Tuesday, September 03, 2019

Letter to a Middle School Coach



Hey Coach D,

I feel I need to reach out tonight because of some concerns I have as a parent.  E is extremely frustrated tonight and I cannot say that I blame him.  He played well tonight in the few minutes he was given, but in general they are so few that there is little opportunity for him to get traction or grow as a player.  There were several opportunities to get other players in the game tonight that were missed considering our lead and it became obvious to me that things were starting to get overly sloppy as players were getting tired because they were being played too much.  

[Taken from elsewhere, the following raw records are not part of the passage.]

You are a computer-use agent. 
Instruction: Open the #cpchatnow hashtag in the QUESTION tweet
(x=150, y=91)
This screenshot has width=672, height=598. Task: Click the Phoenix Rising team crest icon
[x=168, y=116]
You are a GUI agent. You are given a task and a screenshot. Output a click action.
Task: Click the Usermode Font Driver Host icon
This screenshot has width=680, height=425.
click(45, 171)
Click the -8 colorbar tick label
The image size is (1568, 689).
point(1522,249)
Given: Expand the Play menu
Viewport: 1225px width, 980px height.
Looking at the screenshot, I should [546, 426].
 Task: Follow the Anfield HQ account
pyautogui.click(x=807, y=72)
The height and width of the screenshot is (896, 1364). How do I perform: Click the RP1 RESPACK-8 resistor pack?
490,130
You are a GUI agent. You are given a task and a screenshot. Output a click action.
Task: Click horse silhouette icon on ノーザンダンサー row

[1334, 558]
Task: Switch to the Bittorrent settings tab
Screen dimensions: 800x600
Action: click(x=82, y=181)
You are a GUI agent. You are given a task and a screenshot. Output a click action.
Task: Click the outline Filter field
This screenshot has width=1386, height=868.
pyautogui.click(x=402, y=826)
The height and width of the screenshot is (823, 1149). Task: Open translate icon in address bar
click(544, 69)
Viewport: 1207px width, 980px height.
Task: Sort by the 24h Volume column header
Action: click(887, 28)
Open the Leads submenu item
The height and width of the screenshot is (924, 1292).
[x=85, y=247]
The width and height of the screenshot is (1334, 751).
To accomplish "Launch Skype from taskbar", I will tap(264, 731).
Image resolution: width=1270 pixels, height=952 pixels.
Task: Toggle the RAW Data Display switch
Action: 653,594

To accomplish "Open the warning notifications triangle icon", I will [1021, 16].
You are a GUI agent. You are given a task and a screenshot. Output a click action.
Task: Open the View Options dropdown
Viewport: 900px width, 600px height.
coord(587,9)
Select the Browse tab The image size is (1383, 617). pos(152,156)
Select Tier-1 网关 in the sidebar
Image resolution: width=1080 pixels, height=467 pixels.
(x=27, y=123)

To be perfectly honest, I do not know what message is being sent or what overall goals are being met by playing J for 90 plus percent of every game to the exclusion of others.  From a development stand point I believe it is short sighted to give some players most of the time and leave others on the bench so much at this level.  I have to say that in our basketball experiences through AAU and other communities our school has a reputation for not adequately developing all its players prior to high school which frustrates the program gaining success at that higher level.

Middle school is the time to allow kids to grow and develop their skills under the pressure of game time situations.  I see other schools subbing kids in and out throughout the game much more than we do.  I do not want to see my kid’s love for the game to diminish b/c his hard work is not being rewarded or he is not being given the chance to bloom.  He was gaining confidence through AAU in the Spring and the Summer League and playing extremely well at times, but now I feel he is stalling and not being developed to his full potential which breaks my heart as his father.

I greatly appreciate the time you are spending with our kids and I respect your coaching skills and your character.  I know you cannot make everyone happy all the time in your position, but I just wanted to point out these things as it is directly impacting my son in a way that I feel is not wholly positive and I want to see him succeed.